§ **Prompt**:
From the text below about gate driver voltage surges during Cboot charge cycles, list every voltage value it mentions.

§ **Quoted text**:
■ ■ ■

Very strange issue proven software other vendors gate drivers does not cause large voltage surge during Cboot charge cycles. This issue refers to 3 phase commutation and 24VDC bus supply rising to over 90vdc with inverter loaded or not. A custom PFC was resolving 80v-90v PWM surges controlling DC bus voltage. That was the only way Cboot cycles could ever succeed let alone FOC commutation drive a connected motor to 7600RPM.

The PWM frequency 20Khz driving 500ns Cboot duty cycle (1%), user settable charge time 1-255ms. Capture below taken single phase (1/2 bridge), all phases resemble similar pattern though signals cut off in 2ms when PWM fault handling has been enabled. Otherwise the 500ns Cboot pulses POR the MCU very abruptly.  UCC pin 4 (EN) was kept high 3v2 (enabled) at all times of this testing.

How could HO drives stay on during Cboot cycles when the MCU PWM control block keeps all 3 HI (low) during Cboot cycles? Do we not expect H0 side should always be low during Cboot cycles or have I missed something in how 1/2 bridge shoot through occurs? Perhaps these 3 gate drivers are messed up in some way and do not follow proper 1/2 bridge switching conventions. The LO side gate drives pulse rising edge from ground producing the odd wave form below. The LO side seems correct in my opinion but not HO staying active during Cboot cycles so the HO single is some how being inverted.

■ ■ ■

§ **Recorded data**:

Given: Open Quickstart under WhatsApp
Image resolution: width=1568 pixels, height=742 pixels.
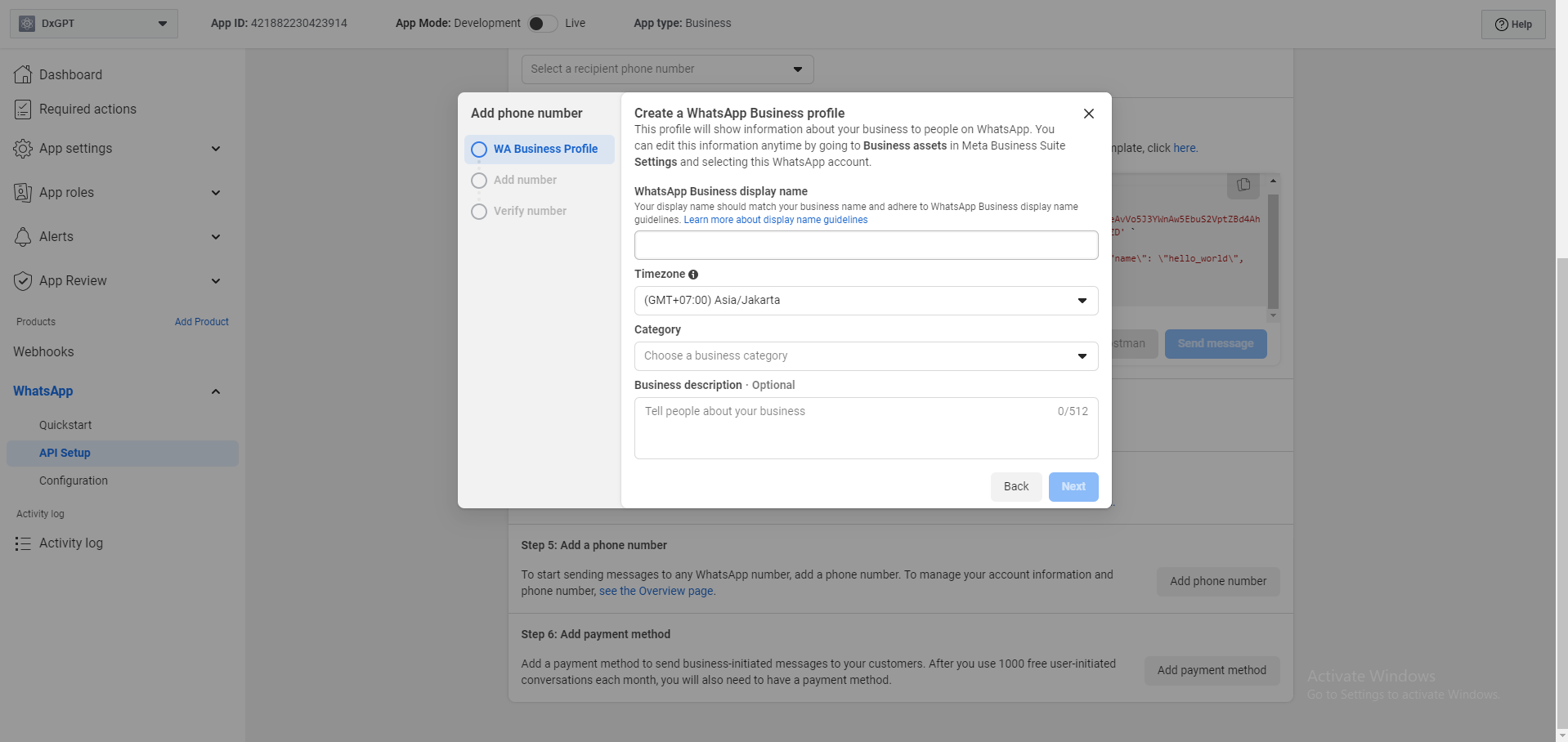Looking at the screenshot, I should pos(65,425).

■ ■ ■

§ **Completed task**:
- 24VDC
- over 90vdc
- 80v-90v
- 3v2